* Work task: Return the data exactly, but only from the line containing "Tap the blue flower badge on 肉骨茶" through its last line.

[Given information]

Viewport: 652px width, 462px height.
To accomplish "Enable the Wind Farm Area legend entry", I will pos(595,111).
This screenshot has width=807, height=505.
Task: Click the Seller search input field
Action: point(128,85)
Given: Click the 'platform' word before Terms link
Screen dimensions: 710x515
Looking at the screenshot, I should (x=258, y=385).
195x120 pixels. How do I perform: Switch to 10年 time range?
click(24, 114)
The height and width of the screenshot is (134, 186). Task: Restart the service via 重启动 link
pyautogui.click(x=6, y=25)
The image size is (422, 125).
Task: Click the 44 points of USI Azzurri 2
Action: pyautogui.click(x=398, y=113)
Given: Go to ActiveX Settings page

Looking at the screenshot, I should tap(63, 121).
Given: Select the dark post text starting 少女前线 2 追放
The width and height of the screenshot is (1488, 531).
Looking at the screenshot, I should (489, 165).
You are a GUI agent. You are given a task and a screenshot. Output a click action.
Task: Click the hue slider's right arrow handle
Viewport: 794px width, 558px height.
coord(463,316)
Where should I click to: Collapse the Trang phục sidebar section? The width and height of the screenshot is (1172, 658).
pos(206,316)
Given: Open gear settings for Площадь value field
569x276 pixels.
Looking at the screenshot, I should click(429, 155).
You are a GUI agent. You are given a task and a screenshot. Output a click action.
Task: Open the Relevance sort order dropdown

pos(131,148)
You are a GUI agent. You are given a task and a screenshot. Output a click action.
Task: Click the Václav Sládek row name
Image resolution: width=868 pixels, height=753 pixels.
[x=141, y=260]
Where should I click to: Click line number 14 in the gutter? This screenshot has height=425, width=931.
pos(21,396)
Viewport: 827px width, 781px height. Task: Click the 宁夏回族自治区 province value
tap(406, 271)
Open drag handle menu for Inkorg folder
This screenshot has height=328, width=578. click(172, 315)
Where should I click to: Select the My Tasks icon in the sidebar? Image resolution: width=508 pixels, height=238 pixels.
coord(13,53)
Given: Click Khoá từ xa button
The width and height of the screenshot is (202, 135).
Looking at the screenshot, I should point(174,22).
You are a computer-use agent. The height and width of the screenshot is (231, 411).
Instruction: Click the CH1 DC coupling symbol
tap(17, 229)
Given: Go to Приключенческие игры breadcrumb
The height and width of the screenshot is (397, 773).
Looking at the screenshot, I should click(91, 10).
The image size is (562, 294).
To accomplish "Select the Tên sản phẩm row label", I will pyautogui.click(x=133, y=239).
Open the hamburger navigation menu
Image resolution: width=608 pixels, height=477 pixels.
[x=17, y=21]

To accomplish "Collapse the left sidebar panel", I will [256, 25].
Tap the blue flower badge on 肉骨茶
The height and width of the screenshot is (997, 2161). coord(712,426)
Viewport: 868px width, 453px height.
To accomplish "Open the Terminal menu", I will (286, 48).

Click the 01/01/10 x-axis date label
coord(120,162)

[/Given information]

* Written answer:
Tap the blue flower badge on 肉骨茶
The height and width of the screenshot is (997, 2161). coord(712,426)
Viewport: 868px width, 453px height.
To accomplish "Open the Terminal menu", I will (286, 48).

Click the 01/01/10 x-axis date label
coord(120,162)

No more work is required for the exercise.